Patients should be checked for anorectal disease as early as possible if symptoms arise. If caught in its early stages, the cancer will require less extensive treatment and stress for the patient. Patient assessments must include an anorectal exam, flexible sigmoidoscopy, or a colonoscopy. For colorectal cancer, patients 50 years or older in the general population and 40 years or older with risk factors/family history of the disease should begin regular screenings.
The anus is the outlet to the gastrointestinal tract, while the rectum is the lower 10-15 centimeters of the large intestine. The dentate line divides the outer skin from the mucosa, the intestinal mucous membrane. The area of the rectum above the dentate line does not contain pain nerves, which allows for surgical procedures to be performed without anesthesia. However, the area below the dentate line is highly sensitive.
Four to eight anal glands drain into the crypts of Morgagni at the dentate line; most rectal abscesses and fistulae originate in these glands. Bowel movements are controlled by both the involuntary internal sphincter and the voluntary external sphincter muscles.
During an inspection, the patient typically lies sideways on his or her left side, which allows more comfort as well as good visualization and access for the examiner. The doctor often locates external hemorrhoids, anal polyps, and anal fissures or fistulas using this method.

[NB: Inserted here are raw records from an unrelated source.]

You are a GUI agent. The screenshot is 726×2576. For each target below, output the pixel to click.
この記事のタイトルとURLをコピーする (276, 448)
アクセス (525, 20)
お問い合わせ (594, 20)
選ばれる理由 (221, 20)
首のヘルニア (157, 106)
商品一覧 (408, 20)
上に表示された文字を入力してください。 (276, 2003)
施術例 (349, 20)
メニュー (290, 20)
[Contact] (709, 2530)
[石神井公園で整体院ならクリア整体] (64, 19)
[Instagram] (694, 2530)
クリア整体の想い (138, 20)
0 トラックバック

A digital exam is used to palpate (examine by touch) any suspicious mass lesions in the anorectal canal.
An anoscopy is used to confirm a diagnosis for hemorrhoids, anal fissures and other anorectal diseases.
Anal Itching
Treatments for anal itching include taking antihistamine as a sedative prior to sleeping to prevent unconscious scratching, or using a topical corticosteroid to alleviate the itching. Underlying disorders such as hemorrhoids must also be considered and treated when diagnosing and treating anal itching.
Anal Pain
Pain that begins gradually and becomes excruciating may indicate infection, while a fever and inability to urinate indicates need for emergency treatment.
Immediate onsets of intense pain accompanied by a palpable mass are usually caused by an external thrombosed hemorrhoid, which can last a few days to a couple of weeks. Internal hemorrhoids, however, are not painful due to being located above the dentate line of the rectum, where there are no pain nerves. Similarly, rectal cancer typically does not cause pain unless the condition is advanced. Patients with chronic anal fissures usually have intermittent sharp rectal pain and bleeding with each bowel movement for an extended period of time.
Proctalgia fugax is a more serious anal pain condition that involves short spasms of intense pain at night. This condition can occur anywhere from once per year up to 3-4 times each week. The pain is typically accompanied by sweating and an urge to pass stool. There is currently no treatment for proctalgia fugax, but placing oneself in hot water or applying ice may provide symptomatic relief.
Rectal Lumps
Rectal Bleeding
Rectal bleeding refers to the passage of red blood from the rectum and anus, often mixed with stool and/or blood clots. The severity of rectal bleeding varies widely, ranging from mild/intermittent to moderate or severe.
Rectal bleeding can be caused by various conditions, but even the slightest amount of bleeding should be taken seriously. Common causes of bleeding are internal hemorrhoids, ruptured thrombosed external hemorrhoids, fissures, diverticulosis, colon cancer, colitis, polyps and angiodysplasias. Patients of older age or with significant family history of bowel disease or cancer should consider further examination. Patients who were previously treated for rectal bleeding but continue to experience bleeding must be further examined.
The source of one’s rectal bleeding is determined by medical history and a physical examination using blood tests, an anoscopy, sigmoidoscopy, colonoscopy, radionuclide scans, and angiograms.